The researcher’s professionalism demands responsible behaviour throughout – also when communicating – the research.
Communicating research outside the academic community is taken for granted as part of many research projects. Researchers perform in public in different channels, give interviews, participate in debates and seminars, and write statements, articles and books that popularise information as well as opinion pieces.
Channels for performing in public vary from the professional media and the traditional media to social media. The topics also vary. Sometimes the subject is tightly limited to the researchers’ own specialist field, while on other occasions it is closely related to it, and researchers comment in public on other issues as well.
What do the guidelines of the Finnish National Board on Research Integrity TENK say about communication outside the academic community?
Responsible conduct of research and communication
All researchers working in Finnish research organisations have undertaken to comply with the guidelines on Responsible conduct of research and procedures for handling allegations of misconduct in Finland (the RCR guidelines) published by the Finnish National Board on Research Integrity TENK. The guidelines set out a framework for good research practice and list unacceptable practices, which occur in the form of misconduct and disregard.

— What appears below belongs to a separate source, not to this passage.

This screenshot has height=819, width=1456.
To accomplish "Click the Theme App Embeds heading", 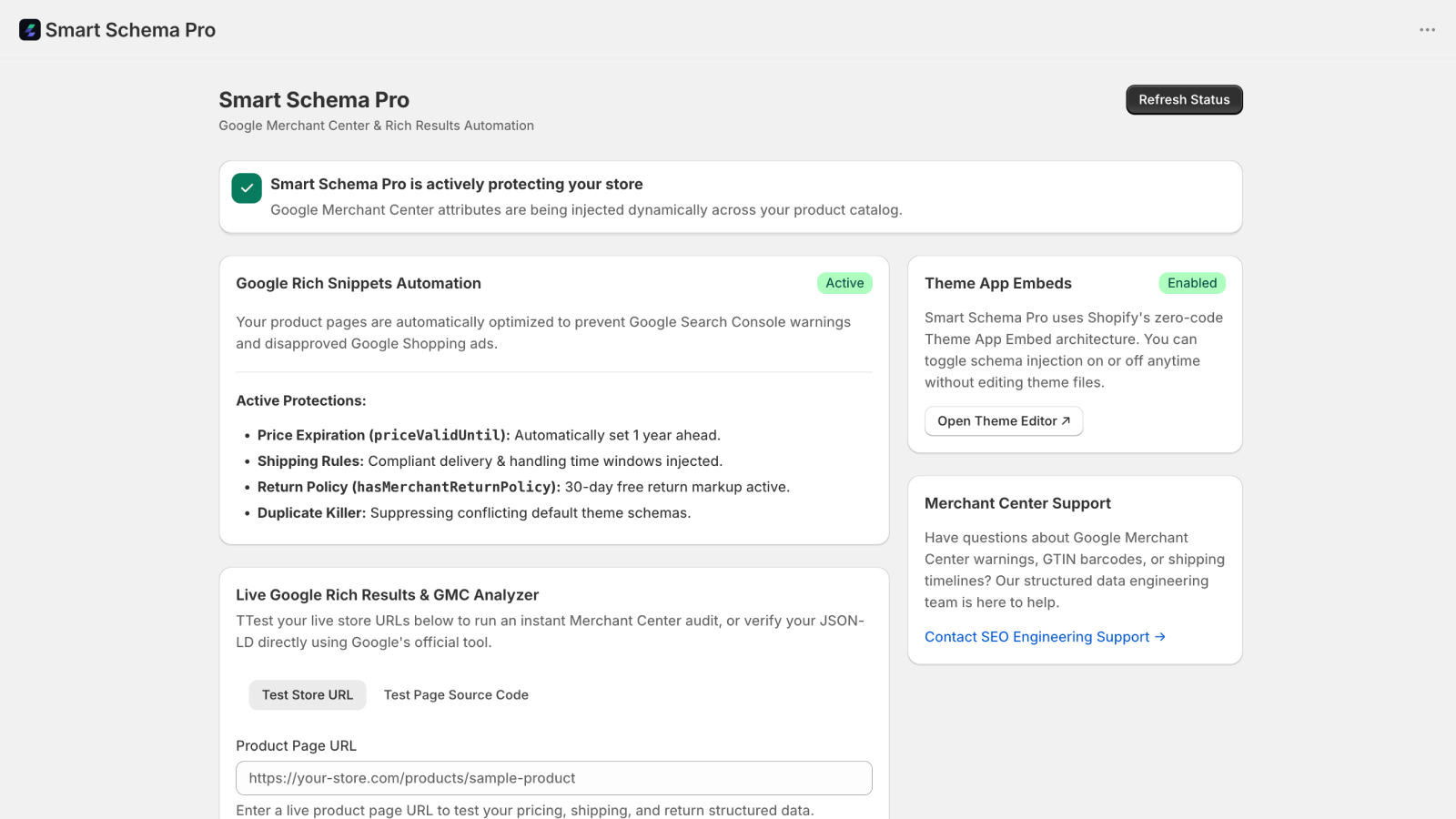I will click(x=998, y=283).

Although the main focus of the guidelines is on conducting research and on academic publication, they also address communicating science to a broader audience than the academic community.
All researchers working in Finnish research organisations have undertaken to comply with the RCR guidelines published by TENK. The guidelines address communicating science to a broader audience than the academic community.

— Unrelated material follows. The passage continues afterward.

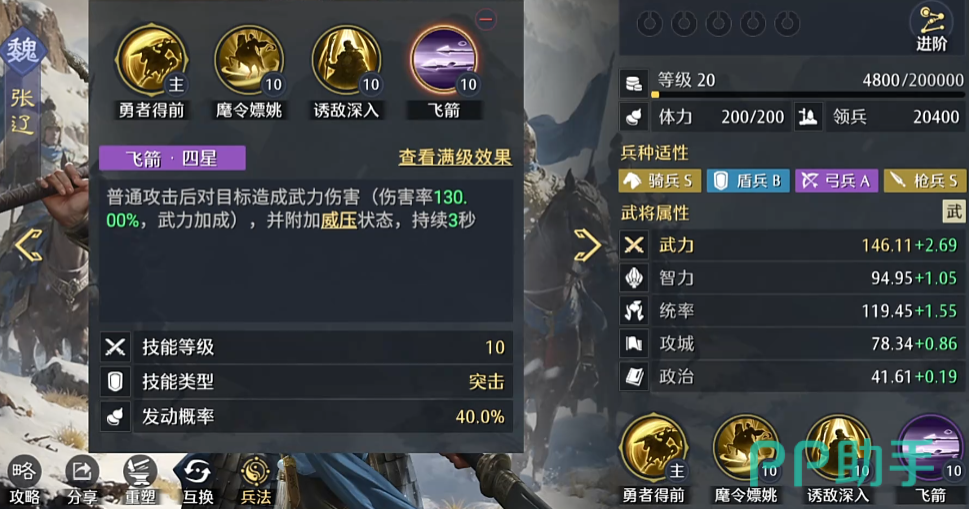Image resolution: width=969 pixels, height=509 pixels.
Task: Open 查看满级效果 max level link
Action: pyautogui.click(x=455, y=158)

According to the guidelines, one of the premises for the responsible conduct of research is that when publishing the research findings, they are communicated in an open and responsible fashion that is intrinsic to scientific knowledge. Publication is intended to cover a broader audience than the scientific community alone:
“Researchers also need to comply with [responsible conduct of research] when working as teachers or instructors, when applying for research positions or for research funding, as well as when functioning as experts in their field both inside and outside the research community.
Besides research activity, the principles of responsible conduct of research apply to teaching materials, written and spoken statements, evaluations, CVs and publication lists, as well as to societal interaction in both printed and electronic publication channels, including social media.”
What is irresponsible?
Many researchers include their CVs on their websites or on other public platforms. Debate sometimes becomes heated on social media. Sometimes roles become confused and at times an unreasonably glamorous impression of the research may be given, even to the extent as to call responsible conduct of research into question.

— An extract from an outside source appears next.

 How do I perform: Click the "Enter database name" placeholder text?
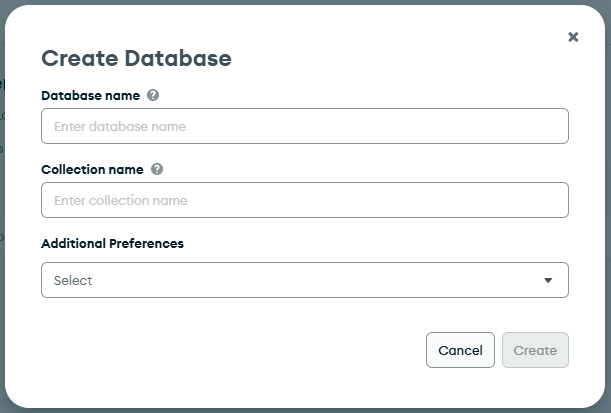[x=120, y=127]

However, the researcher’s professionalism demands behaviour that is responsible in terms of research integrity throughout the entire research, also when communicating that research outside the academic community. The RCR guidelines draw attention to the following as irresponsible:
“Misleading the general public by publicly presenting deceptive or distorted information concerning one’s own research results or the scientific importance or applicability of those results.”
Irresponsible practices under the RCR guidelines also include exaggerating one’s own scientific and scholarly achievements, for example, in a CV or its translation, in a list of publications, or on one’s homepage. The most serious examples of such practices may meet the criteria for misconduct under the RCR guidelines.
TENK is informed of all investigations of misconduct under the RCR guidelines in Finland. On occasion, TENK may also address communication outside the scientific community. The work of researchers has been questioned, among other things, in connection with press releases, online debates and regarding consultation as an expert before a committee.
Don’t lie, steal or distort data. A researcher is still a researcher, even on social media.
Experts should bear in mind that every time they speak with the voice and the prestige of a researcher, they are acting as a member of the scientific community, which in Finland has undertaken to conduct research responsibly. The same rules regarding conducting scientific research that guide research work also govern press releases and textbooks as well as marketing on social media – don’t lie, steal or distort data. A researcher is still a researcher, even on social media.